REAL KULTCHA

It’s that time of year again when we Cockroach supporters start looking for reasons – any reasons – to support our team against those Canetoads from north of the border!

Any sign, omen, auspice, tealeaf reader, chicken entrails interpreter or even a card picking octopus will do as long as it confirms our deepest desire that this year, the winner of the Rugby League State Of Origin is going to be US:  New South Wales!  For some years now, we on the Mid-north Coast, have had a trump card up our sleeve as the  Coackroach  captain was our own Boyd Cordner and he didn’t let us down.  Now however, Boyd has been forced into retirement because he’s taken a few too many hits to the head throughout his career and rightly so, he’s worried about the long-term consequences. Oh, woe is us, we cried!

But no, there was no reason to cry or fear. The first game rolled around and there I sat in front of the large screen TV with all the essentials FETHed*:  coldies in an esky beside my left hand, freshly popped popcorn in a bowl beside my right hand and headphones** tuned in.  Into the breach stepped a team that had firepower to burn with Latrell Mitchell (also a local lad) and Tom Trbojevic.  To cut a long story short (because if you’re reading this you’ll know who won) it was one-way traffic and the final score (50-6) flattered the  Canetoads.

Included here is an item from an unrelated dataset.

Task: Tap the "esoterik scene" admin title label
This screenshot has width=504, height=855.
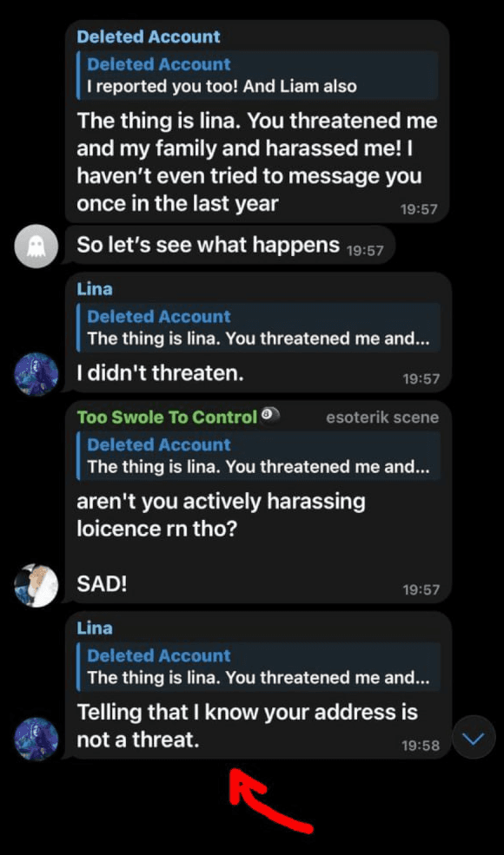Action: [382, 418]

The first game by the way, was supposed to be held at  The G  in Melbourne but because the Victorians are having what appears to be a love affair with COVID 19 (they keep going back to it so what are we supposed to think?) so it was moved to Townsville.  By the time you read this the second game will have been played (in Brisbane) and if the octopus can do it again we’ll head to Sydney for Origin III two up.  Ah, life can be good occasionally.

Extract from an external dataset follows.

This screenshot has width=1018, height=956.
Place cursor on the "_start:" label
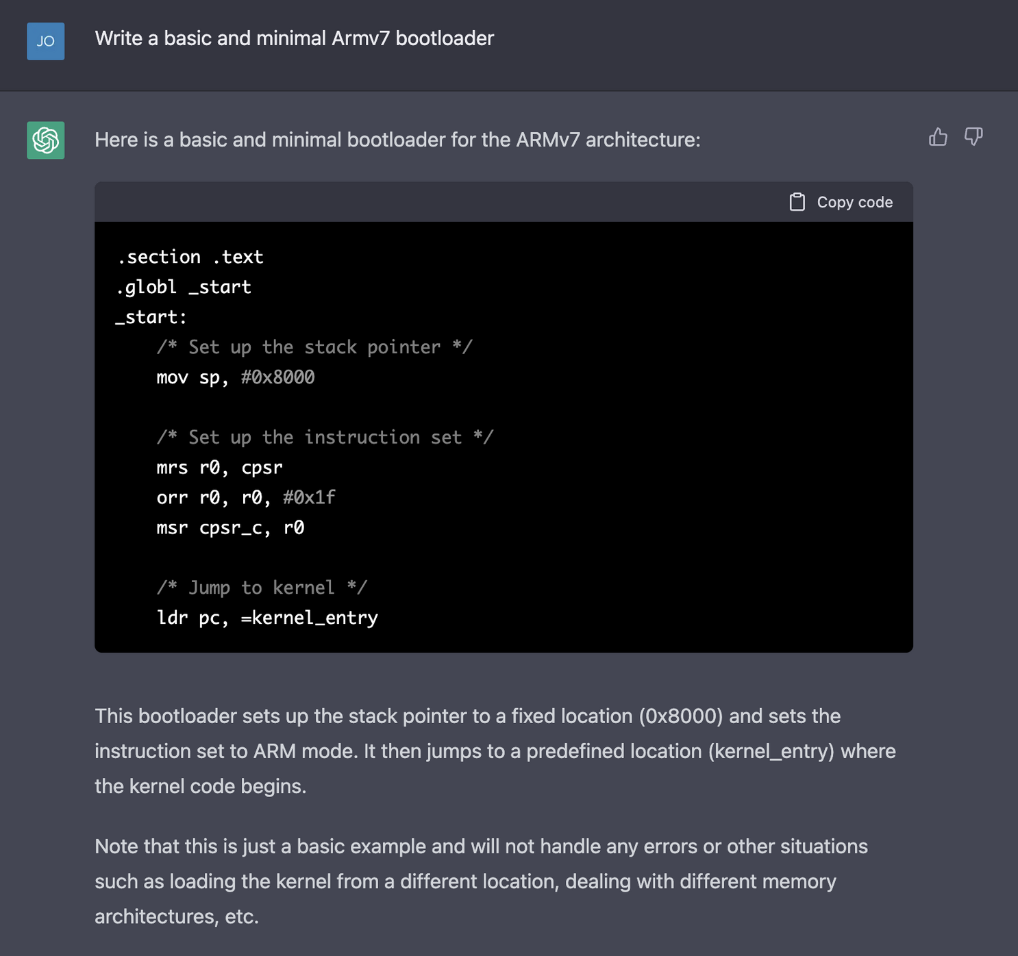pos(151,317)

There has of course, been a lot of talk about the need for players to wear helmets because they (that nebulous group of “experts” that never seem to have a name or qualifications stated) say that helmets (as are worn in American football) would stop this brain trauma!  What a load of codswallop!  A player is concussed by the rapid stopping of their head and this will happen during a tackle when the body is stopped rapidly or the player’s head hits another body or the ground.  The brain is not lashed securely within the skull as say, a car is tied down on the back of a trailer.  If the trailer comes to a violent stop, generally speaking, the car will stay put because of the structure of the trailer and the ropes holding the car in place, absorb the stress.  The brain floats within the skull and if the skull’s momentum (such as when a player is running hard) is stopped abruptly the brain (for a split second) continues in the direction it was going, surging towards the inside of the skull and then hits it.  It doesn’t travel far but it does travel and the more violent the stop, the greater is the potential for damage.  The more times the brain is concussed then the greater are the chances that eventually this trauma is going to push towards permanent injury.  The biggest problem currently, is doctors can’t see the damage like they can see a broken arm.  They know what’s happening but the only real test for the amount of damage that has occurred is during an autopsy and that’s a bit late to manage the injury for a player.

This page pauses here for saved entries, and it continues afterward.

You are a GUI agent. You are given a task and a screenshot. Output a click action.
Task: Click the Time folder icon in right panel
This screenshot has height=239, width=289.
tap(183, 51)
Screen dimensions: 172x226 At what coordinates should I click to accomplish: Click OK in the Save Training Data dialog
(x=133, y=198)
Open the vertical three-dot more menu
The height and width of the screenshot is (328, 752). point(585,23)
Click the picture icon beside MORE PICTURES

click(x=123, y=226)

You don’t have to be a genius (and I’m certainly not) to understand a helmet is not going to stop the surge of the brain inside the skull if the player’s head is violently and suddenly stopped be it in a tackle or when their head hits the ground.  You’ll have to do a power of talking to convince me that a helmet is going to do little more than stop a player suffer the odd scratch.

That’s why there is the current push to wipe out the high tackles in the ARL.  If they don’t get out in front of this issue (and there is plenty of evidence to suggest they’re already late and should have begun this process years ago) there will be law suits flying around like confetti at a Greek wedding!  Lawyers just love to get involved in this sort of thing and sometimes they might be doing it for all the right reasons – not just money!

So the next time you watch an ARL game and see a player  with a bit of a wobbly boot on  be concerned because they’ve just been concussed and if they don’t pass the HIA test the League is insisting they’re out for at least 10 days to let their brain recover.  Multiple concussions means you and I will never see a player like Boyd Cordner grace an ARL field again and that’s got to be a tragedy.

Talk at you next month,

 The Hillside Critic

*:  Falls Easily THand.  And you thought you’d never learn anything while reading this rant.

**:  The Child Bride doesn’t like to hear the dribblers shouting their commentary but will sit and watch the game so I listen on my headphones.